I just wanted to acknowledge all the recent comments. Some were harsh, telling me that I need to check myself, educate myself. Most comments have been really encouraging, if I could give those commenters a big hug through the computer I would.
Also, I wanted give props to this site that one of the commenters left, a site about our hair. It's actually a website in French, but the link is the site translated through Babelfish.com. It's really a great site (the hair site).
The thing is, I know how ignorant, or immature, or insecure or uneducated I sound (I have taken black history classes in college). One commenter told me that I have issues. And you know what? I do have issues. About race, about my place in the community, about fitting in and perception of me. And if you don't, if you're lucky enough to have that strong personality trait where you couldn't care less about what others think, I envy you. I don't want to care so much about what others think, but I do. I just do.

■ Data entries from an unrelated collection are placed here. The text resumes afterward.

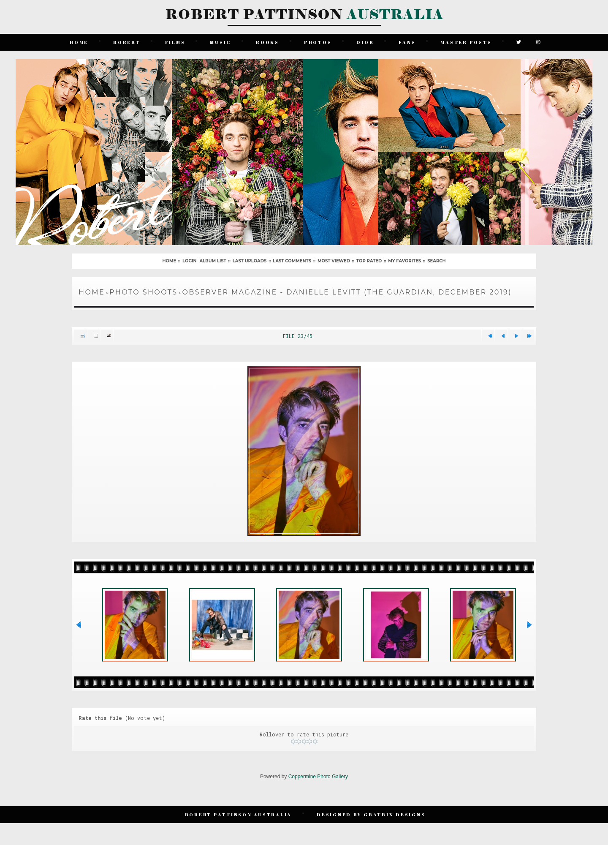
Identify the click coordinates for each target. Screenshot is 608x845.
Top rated (369, 261)
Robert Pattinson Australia (238, 814)
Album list (212, 261)
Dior (365, 42)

This is why I started this blog. I needed an outlet. Sometimes my thinking/perspective is probably off a little. But that's me, and I'm trying just get it out there. I know I'm not the only insecure black woman out there. I know I'm not the only one who has a mental struggle about my hair, my skin, my features daily. It's not to say I'm not confident. It's not easy being the minortiy. I'm one of those young black women you see at the store who seems confident, looks good, fits in. But you never know how people really feel. And this may sound contradictory but I am very confident in who I am. I truly am confident and insecure at the same time.
I wish I could say that this blog will inspire someone. Maybe inadvertently it will. I just wanted to be able to write about what I think and feel, straight up.